Anyway, today I was called to sit 7a-7p. I walk in the staffing office receive my assignment and walk out. When I walk out, I realize that I'm to sit with a pysch patient. All of a sudden, I can feel the blood rushing to my head and I felt whoozy. Psych is just not for me. I've worked as a sitter with a psych patient before and it really affected me pyschologically. So instead of just walking back into the staffing office and requesting another patient, I just ran out the hospital and broke down in my car.
A few minutes later I called my agency to let them know the horrible thing I did, and I also notified the staffing office.
I feel very bad and I even questioned if nursing was for me. I never thought I would do something so bad and unprofessional. I believe they were able to find coverage for the patient, but I still feel terrible.

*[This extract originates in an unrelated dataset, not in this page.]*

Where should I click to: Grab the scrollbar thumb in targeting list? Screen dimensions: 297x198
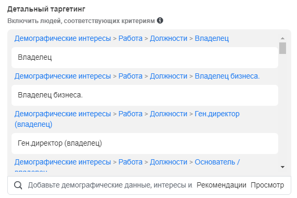click(x=282, y=48)
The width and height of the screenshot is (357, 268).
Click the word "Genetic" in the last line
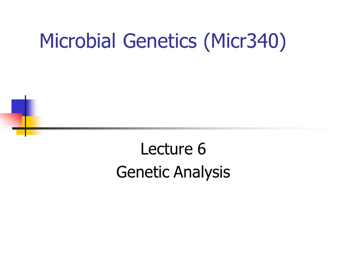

Maybe nursing isn't for me....
I lived on the streets when I was a teenager, and I met a lot of homeless mentally ill. I befriended a few. I remember my friend Danny, who one moment was walking on the beach discussing world events with Princess Diana, then the next moment would be somewhere in New Zealand observing the local fauna. I would listen to his narrative, almost able to imagine myself there with him, when he would suddenly stop and say "Where are you?", as if expecting me to be in some faroff land doing something interesting instead of just being in the same room sitting next to him. Then there was Rapunzel, who dressed in rags from head to toe, never let anyone see her eat, and when she wasn't drawing schematics for her solar powered utopian bubble, was in the bathtub taking a hot soak. Shy, quiet Vince rarely shared his thoughts with anyone, walking around with his head down and his eyes on the ground, but occasionally he would take too many of his Xanax and hallucinate the raisins sitting on the table as spiders, or that the Grateful Dead were evil spirit guides. Then there was the time I crashed in a squatter's house, where a lot of the homeless would sleep when it got cold. I must have taken Lurch's spot, because he stood over me breathing heavily, not saying a word, while I laid there pretending to sleep because I was scared, until someone else told Lurch "leave her alone".
I think 13 is awfully young to have been exposed to serious mental health issues, and I'm sorry that happened to you. It really shouldn't have.
Maybe when you're sitting, it's a feeling of being trapped in a scary situation with a scary person, like when you were 13?
I'm wondering if there is a way you can transform your traumatic experience into something powerful that you can use in your life in a positive way?